# シミュレーション実験

## 前処理(予測まで)

In [13]:
import pandas as pd
import numpy as np
import seaborn as sns
from sklearn.preprocessing import StandardScaler, MinMaxScaler
from sklearn.metrics import mean_squared_error
import matplotlib.pyplot as plt
from sklearn.model_selection import train_test_split
import japanize_matplotlib
from sklearn.metrics import accuracy_score
import lightgbm as lgb

In [14]:
def root_mean_squared_error(y_pred, y_test):
    return mean_squared_error(y_pred, y_test)**(1/2)

In [15]:
df_raw = pd.read_csv("../data/kk.csv")
# 全体のみを利用(産地名NaN)
is_nan = [df_raw["産地名"][i] is df_raw["産地名"][0] for i in range(df_raw.shape[0])]
df = df_raw[is_nan].copy()
del_columns = ["産地名", "産地コード", "品目名", "品目コード", "対前日比（数量）", "対前日比（価格）"]
df = df.drop(del_columns, axis=1).copy()


In [16]:
# 曜日の処理
dow = ["月", "火", "水", "木", "金", "土", "日"]
df["曜日"] = [dow.index(dw) for dw in df["曜日"]]


In [17]:
# 日にちの処理
# timestamp型 → timedelta
# date_columns = ["年", "月", "日"]
date = [str(df["年"].iloc[i])+"-"+str(df["月"].iloc[i])+"-" +
        str(df["日"].iloc[i]) for i in range(df.shape[0])]
df["date"] = pd.to_datetime(date)
# df = df.drop(date_columns, axis=1).copy()
df["days"] = [(date - df["date"][0]).days for date in df["date"]]
df = df.drop("date", axis=1).copy()


In [18]:
# 特異日 (天皇即位)
outlier = df[df["価格"].max() == df["価格"]].index 
# df = df.drop(outlier, axis=0).copy()

In [19]:
# 数量で重み付け
def ma_weighted(price, df):
    """
    Args:
        price (df.rolling): df.rolling.apply()を想定した価格列
        df: 重み列を取るための元df
    return:
        ma_w = 数量加重移動平均
    """

    df_price = df.loc[price.index, '価格']
    df_num = df.loc[price.index, '数量']
    
    ma_w = 0
    for p, n in zip(df_price, df_num):
        ma_w += n * p/df_num.sum()

    return ma_w


In [20]:
ma_w3 = df["価格"].rolling(3).apply(ma_weighted, args=(df,), raw=False)
ma_w5 = df["価格"].rolling(5).apply(ma_weighted, args=(df,), raw=False)
ma_w7 = df["価格"].rolling(7).apply(ma_weighted, args=(df,), raw=False)


In [21]:
# train-test-split
# 7年分をtrain，3年分をtest(index 9426以上)
start_test_idx = 9426
ma_w5 = ma_w5.dropna()
df_train = ma_w5[ma_w5.index < start_test_idx].copy()
df_test = ma_w5[ma_w5.index >= start_test_idx].copy()


In [22]:
date_train_raw = df.loc[df_train.index, ["年", "月", "日", "曜日"]].copy()
date_test_raw = df.loc[df_test.index, ["年", "月", "日", "曜日"]].copy()

In [23]:
# 学習データ作成
# data = [4日後予測訓練データ, 5日後予測訓練データ, ..., 10日後予測訓練データ]

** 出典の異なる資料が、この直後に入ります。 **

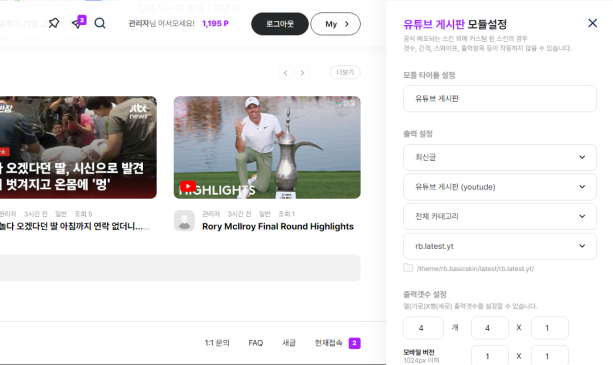
Task: Click the 모듈 타이틀 input field
Action: [500, 98]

# 入力データから予測対象日までの最短日数 = 輸送日数 + [1,2,3,4,5,6,7,...]
span = 7   # 何日分予測するか
n_input = 7 # 何日分入力するか
move_days = 3 # 輸送日数
data = []
for sp in range(span):

    sp = sp + 1 # 予測日は最低move_days+1日後

    n_train = df_train.shape[0] - (n_input - 1) - move_days - sp

    X_train_idx = [np.arange(n_input) + i for i in range(n_train)]
    y_train_idx = [(n_input - 1) + move_days + sp + i for i in range(n_train)]

    date_train_idx = [i + (n_input - 1) for i in range(n_train)]

    n_test = df_test.shape[0] - (n_input - 1) - move_days - sp
    
    X_test_idx = [np.arange(n_input) + i for i in range(n_test)]
    y_test_idx = [(n_input - 1) + move_days + sp + i for i in range(n_test)]

    date_test_idx = [i + (n_input - 1) for i in range(n_test)]

    X_train = np.array([df_train.iloc[xt_i].values for xt_i in X_train_idx])

    y_train = np.array([df_train.iloc[yt_i] for yt_i in y_train_idx])

    X_test = np.array([df_test.iloc[xt_i].values for xt_i in X_test_idx])
    y_test = np.array([df_test.iloc[yt_i] for yt_i in y_test_idx])

    X_train = pd.DataFrame(X_train, columns=np.arange(n_input))
    X_test = pd.DataFrame(X_test, columns=np.arange(n_input))
    y_train = pd.Series(y_train)
    y_test = pd.Series(y_test)

    date_train = date_train_raw.iloc[date_train_idx].reset_index(drop=True)
    date_test = date_test_raw.iloc[date_test_idx].reset_index(drop=True)

    X_train = pd.concat([X_train, date_train], axis=1)
    X_test = pd.concat([X_test, date_test], axis=1)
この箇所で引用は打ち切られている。